There isn't a question here that different people have different cultures and migration changes culture. Indeed, if we assume that migrants migrate to places with cultures that promote success then change the culture that'd suggest that migrants cause mean-reversion for the worse. But on the other hand that mean reversion happens anyway, cultures change anyway and migrants tend to be a bit smarter and more motivated than the locals so it is hard to really be certain.

It is still a bit of a non-issue that immigrants don't assimilate into something that doesn't really exist in an environment that was changing anyway. I wish more people from my own culture would assimilate into it a bit better and maybe keep to some of the good ideas a little more diligently. Or even just agree on what they were.

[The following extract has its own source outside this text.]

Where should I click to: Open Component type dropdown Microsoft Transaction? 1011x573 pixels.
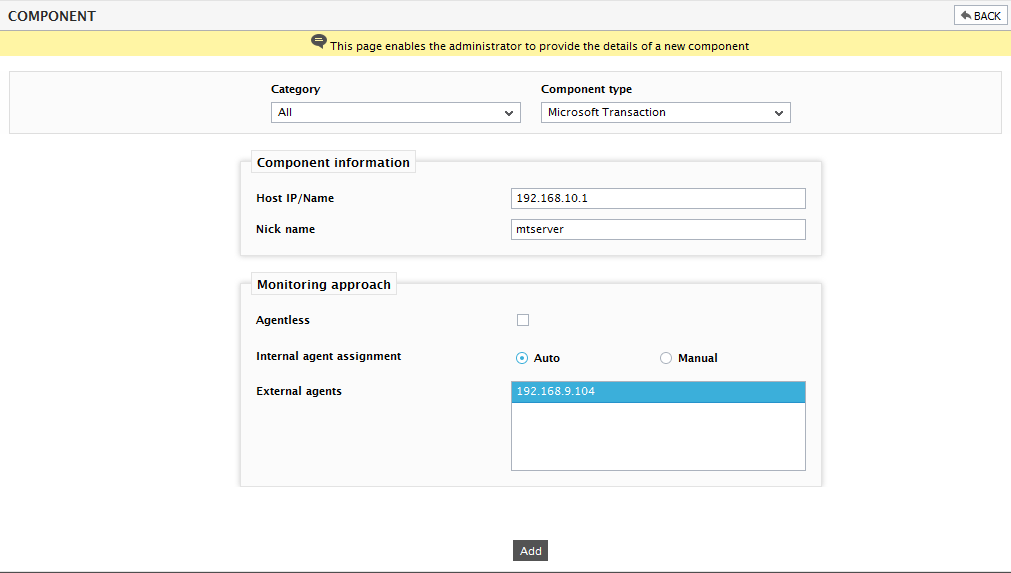pos(665,113)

> If you bring in a bunch of immigrants it'll still have recognised centres to the distributions. That is literally how the US population was built.

Yes, but the center of the distributions along various axes will shift. To give an example: I grew up in Northern VA, which in the 1990s was quite WASPy. One aspect of that culture was austerity: it was hard to tell the people worth tens of millions apart from upper middle class doctors and lawyers. Now, the influx of immigrants from Asia and the Middle East has totally destroyed that norm. Relatively discrete brick mansions are being turn down and replaced with enormous and ostentatious displays of wealth.

> Indeed, if we assume that migrants migrate to places with cultures that promote success then change the culture that'd suggest that migrants cause mean-reversion for the worse.

That’s the concern. And it’s not just “success.” But orderliness, egalitarianism, democracy, etc. Most societies are much less successful on all those fronts than America. The only direction we can really go is down.

>It is still a bit of a non-issue that immigrants don't assimilate into something that doesn't really exist in an environment that was changing anyway.

The "something that doesn't really exist" is what allows immigrants to come in the first place, an accepting and tolerant culture. It's what allows women to walk home at 2 AM and what made people fight for gay marriage.

Does this nihilistic view of culture cut both ways by the way? Was Nazi Germany just fine culturally speaking?